Outside, the hot sun of Tatooine climbed higher in the sky. It was approaching noon. Barada was at work in his shop, overseeing the construction and installation of six new rocker-panel cotter pins for the AE-35 unit. Word had come down from the Hutt himself that the sail barge would be setting forth later that day. With Ak-Buz now greeting his ancestors in his race’s version of heaven, Barada assumed he himself would have to captain the huge craft. He’d done it before, when Ak-Buz had shown up for duty less than sober.

• • •

Meanwhile, the Weequays labored mightily to get some useful information from the quay. It was simply a matter of asking the right questions. If the Weequays stumbled on the correct weapon and then the true identity of the murderer, the Great God Quay would let them know they’d succeeded at last. However, time slipped by as they guessed one thing after another, from every kind of blunt object to a pile of straw near the scrap heap. “Ak-Buz could have been smothered in the straw,” the president insisted. “It’s possible.”
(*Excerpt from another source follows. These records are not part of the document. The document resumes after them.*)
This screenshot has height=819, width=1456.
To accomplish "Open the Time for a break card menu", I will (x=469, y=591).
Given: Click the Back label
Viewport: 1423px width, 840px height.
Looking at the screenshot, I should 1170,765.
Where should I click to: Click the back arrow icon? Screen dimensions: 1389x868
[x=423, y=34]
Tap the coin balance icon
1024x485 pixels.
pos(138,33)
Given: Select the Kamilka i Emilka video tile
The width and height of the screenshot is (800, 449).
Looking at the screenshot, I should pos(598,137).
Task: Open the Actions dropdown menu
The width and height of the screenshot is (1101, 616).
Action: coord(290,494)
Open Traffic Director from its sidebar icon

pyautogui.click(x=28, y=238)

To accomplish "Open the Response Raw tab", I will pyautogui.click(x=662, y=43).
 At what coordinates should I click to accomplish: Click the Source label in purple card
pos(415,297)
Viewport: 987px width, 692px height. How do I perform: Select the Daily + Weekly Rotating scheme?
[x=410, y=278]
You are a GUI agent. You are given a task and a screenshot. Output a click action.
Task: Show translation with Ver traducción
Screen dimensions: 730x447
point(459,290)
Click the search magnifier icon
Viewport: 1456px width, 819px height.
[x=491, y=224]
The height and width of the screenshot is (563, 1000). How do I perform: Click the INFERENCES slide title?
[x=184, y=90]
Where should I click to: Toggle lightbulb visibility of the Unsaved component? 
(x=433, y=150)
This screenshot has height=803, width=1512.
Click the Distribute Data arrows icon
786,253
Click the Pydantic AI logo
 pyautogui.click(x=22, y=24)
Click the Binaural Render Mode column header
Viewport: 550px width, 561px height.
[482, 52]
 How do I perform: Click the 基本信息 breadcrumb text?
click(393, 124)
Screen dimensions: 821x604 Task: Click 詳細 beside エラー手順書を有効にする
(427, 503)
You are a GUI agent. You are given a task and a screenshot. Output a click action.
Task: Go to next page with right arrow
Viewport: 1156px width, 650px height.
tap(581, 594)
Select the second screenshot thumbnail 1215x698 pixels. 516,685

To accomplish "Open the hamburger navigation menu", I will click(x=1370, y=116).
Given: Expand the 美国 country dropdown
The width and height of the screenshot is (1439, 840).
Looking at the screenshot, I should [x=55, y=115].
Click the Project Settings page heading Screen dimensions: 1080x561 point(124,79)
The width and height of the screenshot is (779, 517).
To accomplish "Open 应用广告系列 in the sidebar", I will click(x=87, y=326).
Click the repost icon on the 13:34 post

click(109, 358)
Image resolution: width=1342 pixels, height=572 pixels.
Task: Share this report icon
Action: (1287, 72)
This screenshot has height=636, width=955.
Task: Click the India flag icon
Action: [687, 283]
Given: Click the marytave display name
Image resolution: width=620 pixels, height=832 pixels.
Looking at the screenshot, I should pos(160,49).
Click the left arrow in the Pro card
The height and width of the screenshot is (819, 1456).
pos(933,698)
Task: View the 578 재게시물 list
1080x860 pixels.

“And you accuse me of wasting time,” said the secretary scornfully. “O Great God Quay, was the barge captain drowned in a bucket of water?”

“Don’t count on it.” If nothing else, Quay had more patience than the average primitive deity.

“Does the weapon begin with the letter A?” asked the president.

The other Weequay glared furiously. “Now we’ll be here all afternoon. What a foolish way to—”

“My reply is no,” said the god-ball.

“The letter B?” asked the president.

“You’re never going to learn anything that way,” said the secretary. “I call for new elections—”

“It is decidedly so.” Both Weequays stared at the white plastic sphere.

“The letter B?” said the secretary.

“B for … what?” said the president. “Blaster? No, we asked that. Bantha? Will the murderer kill the next victim with a bantha?”

There was tense silence in the barracks. Then the quay replied, “Cannot predict now.”

The president took a deep breath and let it out again. “Will the murderer kill the next victim with a bantha?”

This time the quay didn’t hesitate. “My reply is no.”